Text passage:
--

MSO Celebrates 100 Years of Astor Piazzolla

David Lewellen

Tagged Under: 2020.21 Season, Guest Artist, Pops

Even after stepping down as the Milwaukee Symphony’s concertmaster, even during a pandemic, Frank Almond feels like he is busier than ever.

Almond, who was the MSO’s concertmaster for 25 years, announced plans to leave the orchestra at the end of the 2019.20 season, although the pandemic cut off his ceremonial farewell. But this weekend, he will appear on the Bradley Symphony Center stage as part of a unique quartet celebrating the music of Astor Piazzolla.

Piazzolla, the Argentinian composer born 100 years ago this month, was the master of the tango, taking the music out of dive bars and into the concert hall, but he was also prolific in other genres. The program on Saturday puts him in context, including works by composers who influenced him and composers who came after him.

As well as Almond, the program features Stas Venglevski, a performer and arranger for the bayan. The instrument is a chromatic button accordion developed in Russia in the late nineteenth century. It differs from most accordions developed in Western Europe primarily in the detail of its construction, and it bears a family resemblance to Piazzolla’s own instrument, the bandoneon. “We’re excited to play in the new hall,” Venglevski said. “It’s very exciting after the COVID situation.”

--

Data segment:

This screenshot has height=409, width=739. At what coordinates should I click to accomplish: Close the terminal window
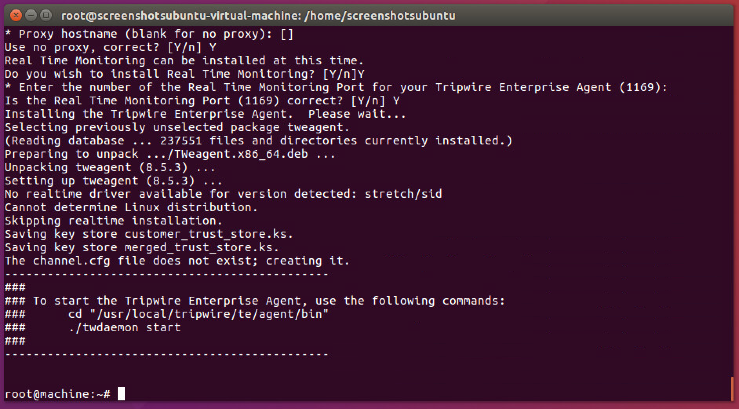(x=16, y=16)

--

Work order: Continue the article about the Milwaukee Symphony's Astor Piazzolla centennial program, starting right after its last sentence.

Your response:
The MSO event this weekend is technically a pops concert, but Almond compared Piazzolla to the unclassifiable German émigré composer Kurt Weill. “It’s tempting to dismiss it as dance music, but he was a serious musician,” he said. “He was a gifted composer, and he had a formal music education. He took tango from the bars and slums and onto the concert stage.”

The combination of violin, cello, piano and bayan “looks funny on paper, but it’s a great combination of instruments,” said Almond, who has done many concerts with Venglevski over the years. “But you need someone like Stas to maximize the potential of the bayan.” Venglevski’s arrangements make for a good concert “because he’s the person playing that instrument,” Almond said. “He’s a master of knowing how to set up tunes for those instruments.”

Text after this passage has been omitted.